Figure 2. Adapted from https://www.cdc.gov/drugresistance/pdf/11-2013-508.pdf  

*Intervals from 1980-2009 are 5-year intervals; 2010-2012 is a 3-year interval. Drugs are limited to systemic agents. Data courtesy of FDA’s Center for Drug Evaluation and Research (CDER).

References
  1. Centers for Disease Control and Prevention. Antibiotic resistance threats in the United States, 2013. http://www.cdc.gov/drugresistance/pdf/ar-threats-2013-508.pdf
  2. Review on AMR. Tackling Drug-Resistant Infections Globally: Final Report and Recommendations, 2016. http://amrreview.org/sites/default/files/160525_Final%20paper_with%20cover.pdf
  3. Finley, R. L., et al. 2013. The scourge of antibiotic resistance: the important role of the environment. Clin Infect Dis 57(5):704-710.
  4.  Moellering, R. C., Jr. 2010. NDM-1--a cause for worldwide concern. N Engl J Med 363(25):2377 2379.
  5.  Nordmann, P. and L. Poirel. 2016. Plasmid-mediated colistin resistance: an additional antibiotic resistance menace.

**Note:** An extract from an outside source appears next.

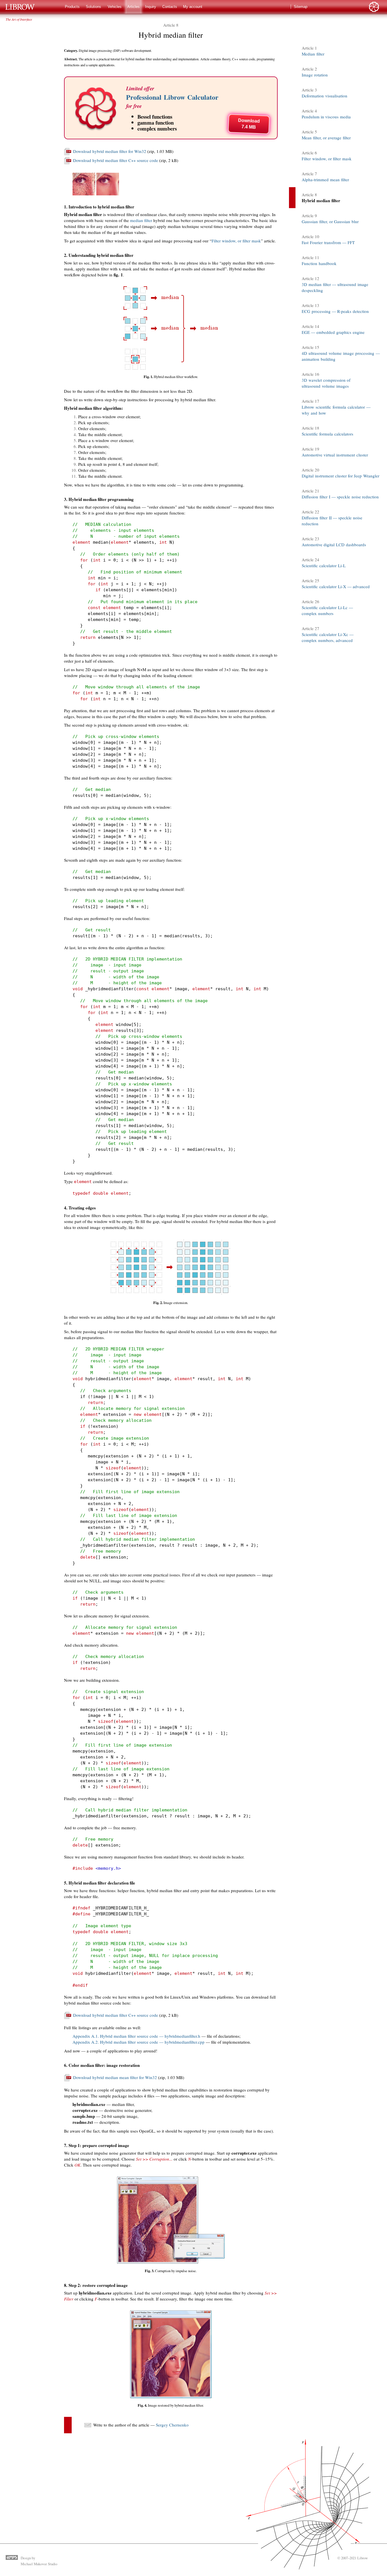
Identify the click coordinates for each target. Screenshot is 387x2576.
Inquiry (150, 7)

Clin Microbiol Infect 22(5):398-400.
  6.  Fleming-Dutra, K. E., et al. 2016. Prevalence of Inappropriate Antibiotic Prescriptions Among US Ambulatory Care Visits, 2010-2011. J Am Med Assoc 315(17):1864-1873.
  7.  Hicks, L. A., et al. 2015. US Outpatient Antibiotic Prescribing Variation According to Geography, Patient Population, and Provider Specialty in 2011. Clin Infect Dis 60(9):1308-1316.
  8.  Initial Assessments of the National Action Plan for Combating Antibiotic-Resistant Bacteria. 2016. http://www.hhs.gov/sites/default/files/paccarb-final-report-03312016.pdf
  9.  CDC. Vital Signs: Estimated Effects of a Coordinated Approach for Action to Reduce Antibiotic Resistant Infections in Health Care Facilities — United States. MMWR 2015:64(30);826-831.
  10.  Harbarth, S., et al. 2015. Antibiotic research and development: business as usual? J Antimicrob Chemother 70(6):1604-1607.